Planning appeals under section 78 of the Town and Country Planning Act 1990 against refusals of planning permission by local authorities can only be challenged under section 288 of the Act and appeals against enforcement notices served by authorities must be appealed under
section 289. That is, section
288 ‘applications’ are for planning appeals and section 289 ‘appeals’ are for enforcement notice appeals.
Wednesbury unreasonableness
The basic legal arguments are likely to be similar; both proceedings are a ‘point of law’ challenge to the validity of the secretary of state’s decision, i.e. alleging Wednesbury unreasonableness, failure to take material considerations into account (or taking immaterial considerations into account), inadequacy of reasoning, etc.
The section 288 application is a part 8 claim and the section 289 appeal is a part 52 civil appeal. The court’s leave will be required for both under section 288, assuming clause 57 of the Criminal Justice and Courts
Bill becomes law and under section 289, by under existing section 289(6).
For the time being, though, section 288 does not require leave or permission.
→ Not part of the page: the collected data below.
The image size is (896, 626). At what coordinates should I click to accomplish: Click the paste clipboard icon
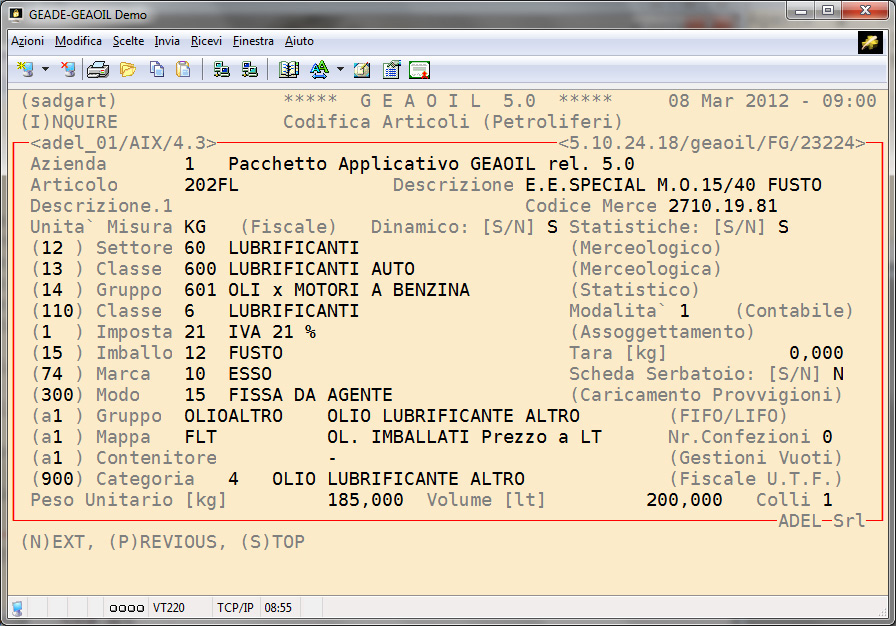coord(183,70)
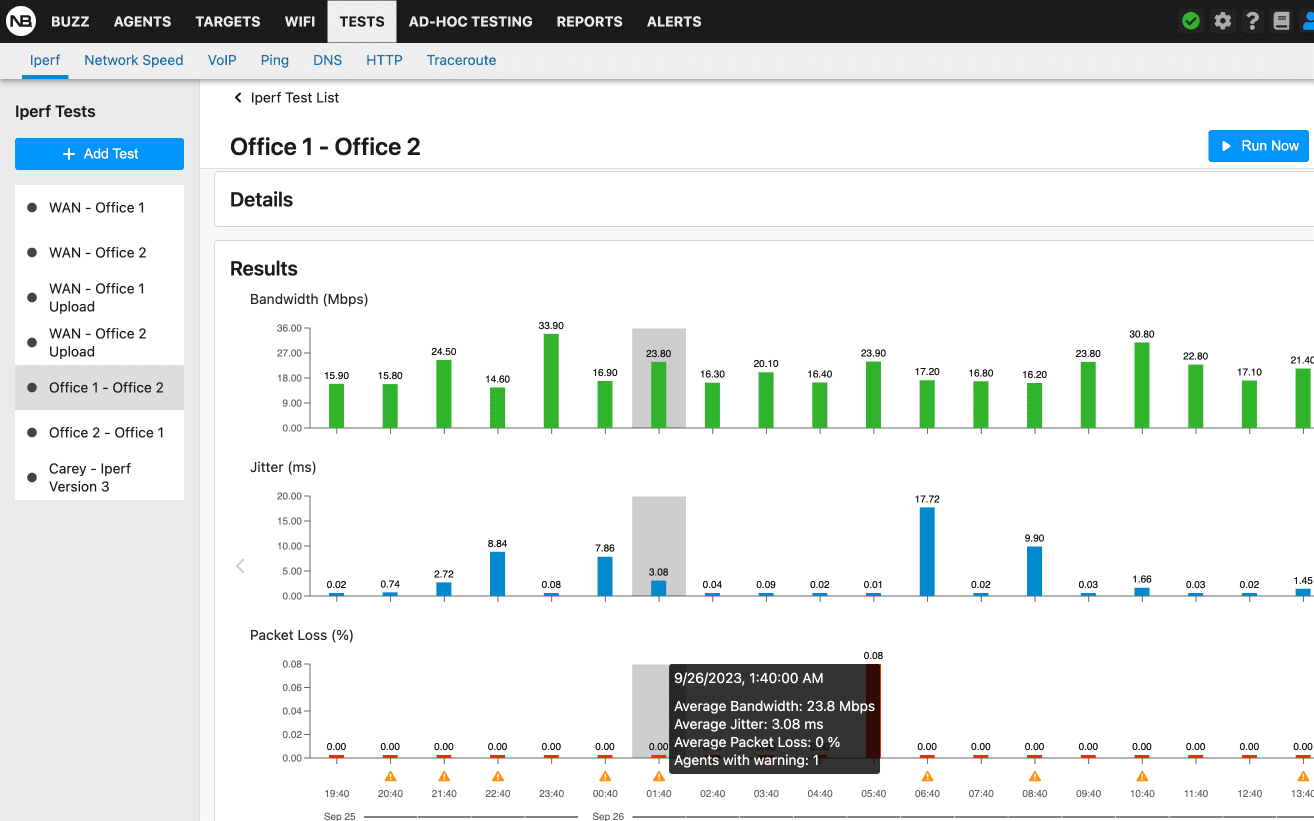Open the documentation book icon
This screenshot has width=1314, height=821.
coord(1281,21)
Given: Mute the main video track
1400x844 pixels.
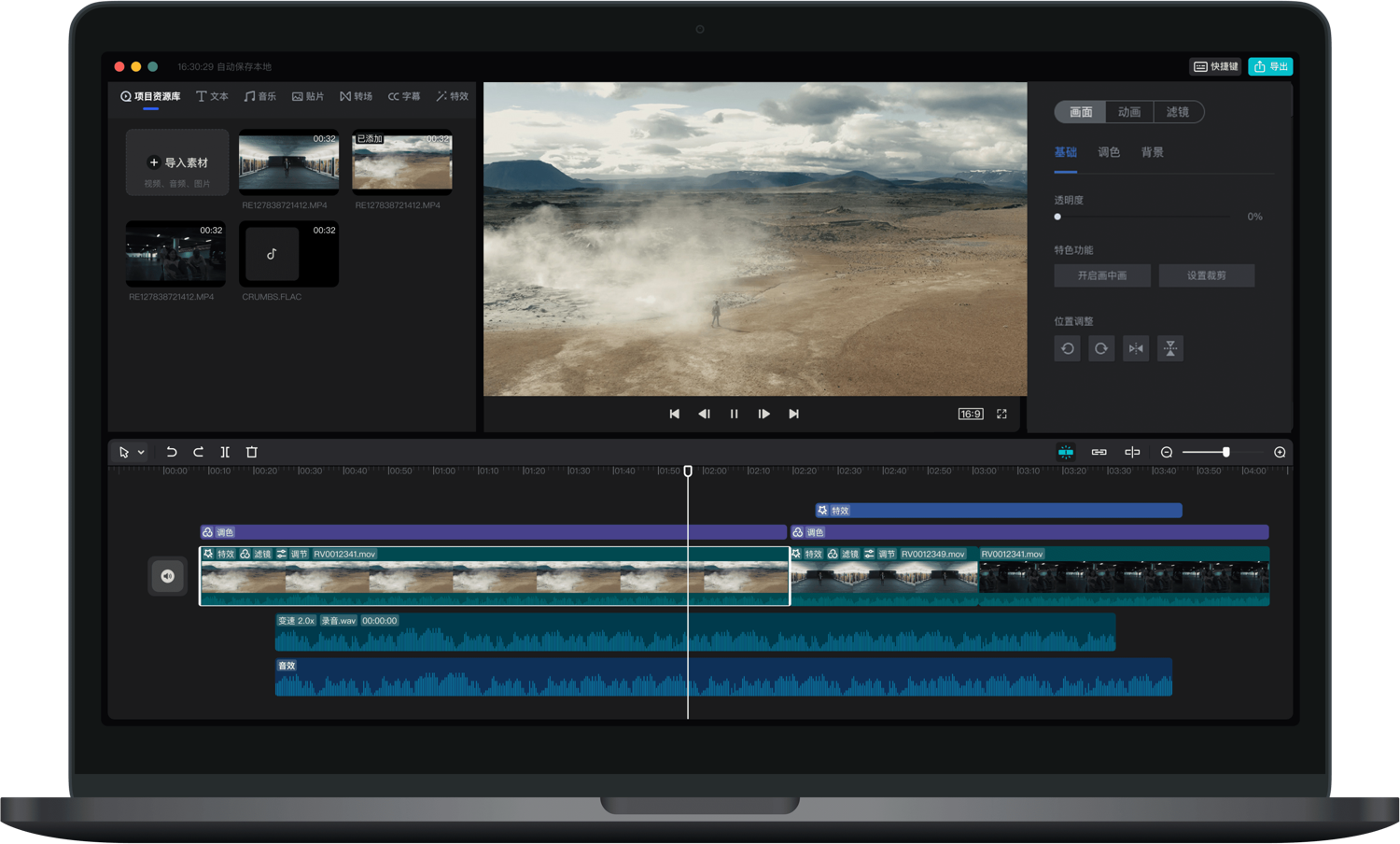Looking at the screenshot, I should (x=168, y=576).
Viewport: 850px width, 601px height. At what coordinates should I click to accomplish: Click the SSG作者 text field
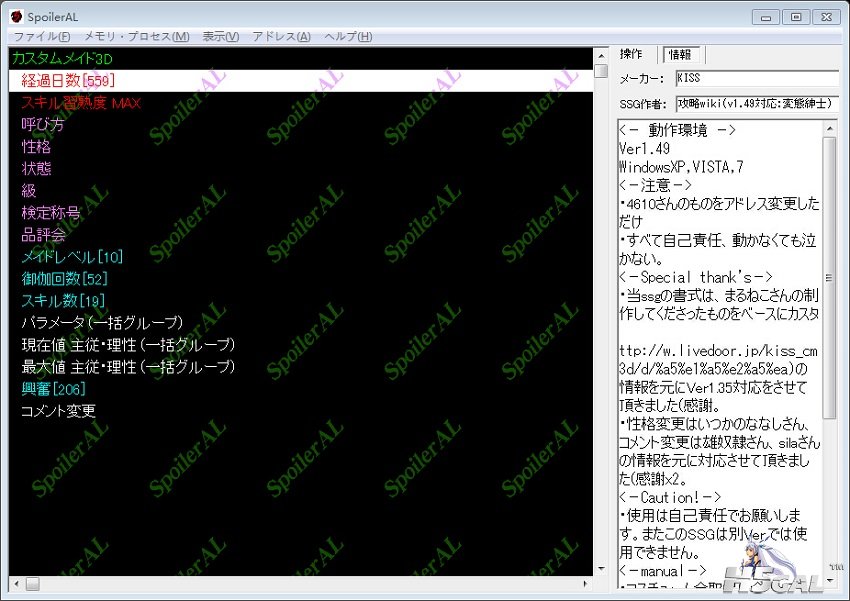pos(755,102)
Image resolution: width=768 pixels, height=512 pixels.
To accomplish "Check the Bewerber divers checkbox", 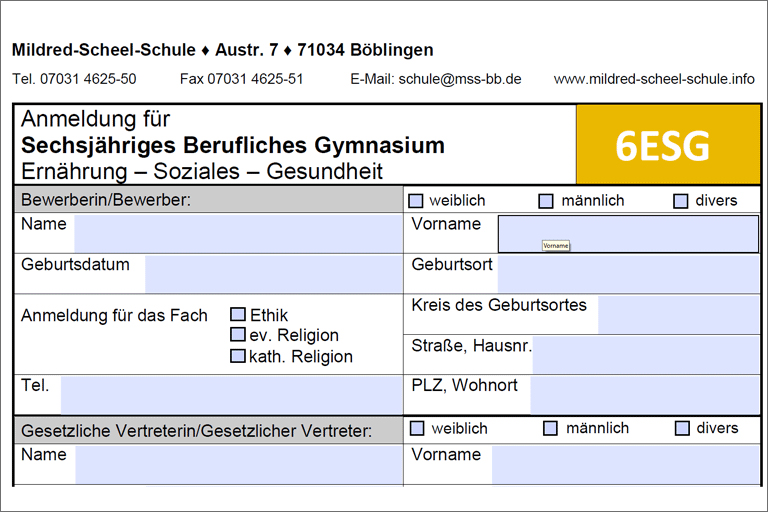I will coord(681,200).
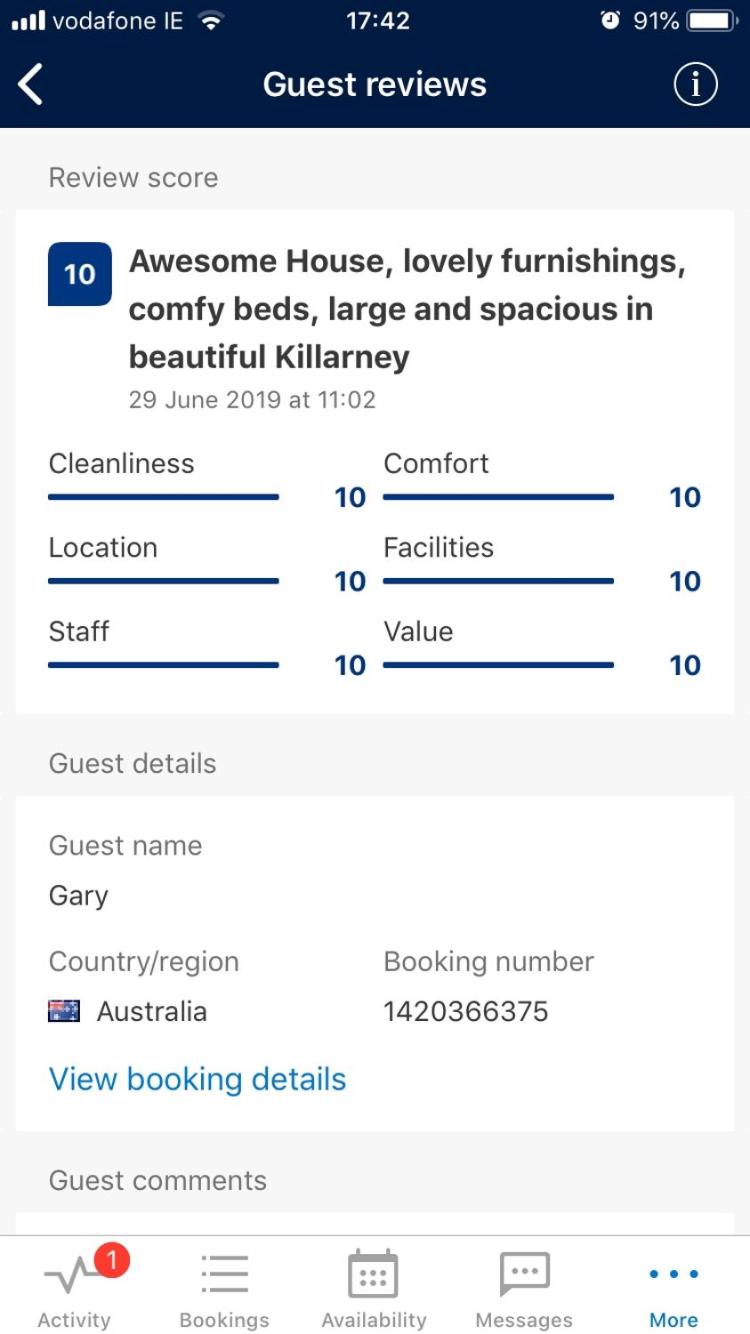Tap the Cleanliness score bar

[x=164, y=497]
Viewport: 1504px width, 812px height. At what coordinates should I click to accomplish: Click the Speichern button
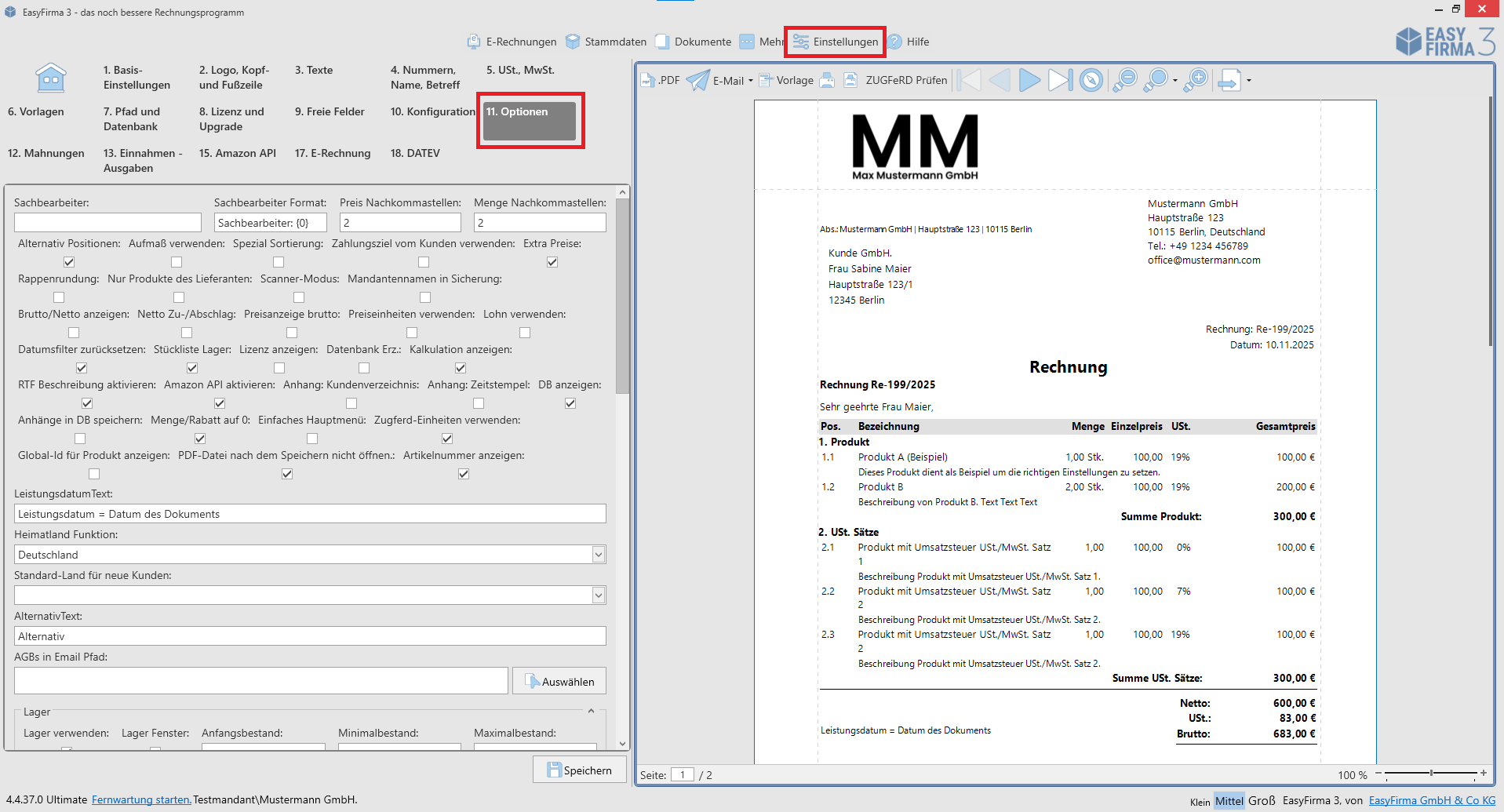579,770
Detailed requirements are set out in the practice directions (PD 8A and
PD 52A, respectively).
Time limits
Section 288(3) specifies a non-extendable time limit of
six weeks from the date of the decision. The claim must be filed at the Administrative Court and served within the deadline, but because the requirement for service is laid down in the rules, the deadline for service can be extended if appropriate.
The time limit for appealing under section 289 is 28 days from the date of receipt of the decision. This time limit is under the rules so can be extended
if appropriate.
Under section 288, the
part 8 claim form must state the remedy sought and the legal basis for claiming that remedy; compare the Administrative Court guidance on section 288 applications that “the [claim]
form may be rejected if it does not contain any grounds of law…”
The section 289 appeal application must be in writing and set out the reasons why permission should be granted and, if the time limit has expired, the reasons for any delay. It is worth noting that there are further detailed requirements
for what must be included with the application.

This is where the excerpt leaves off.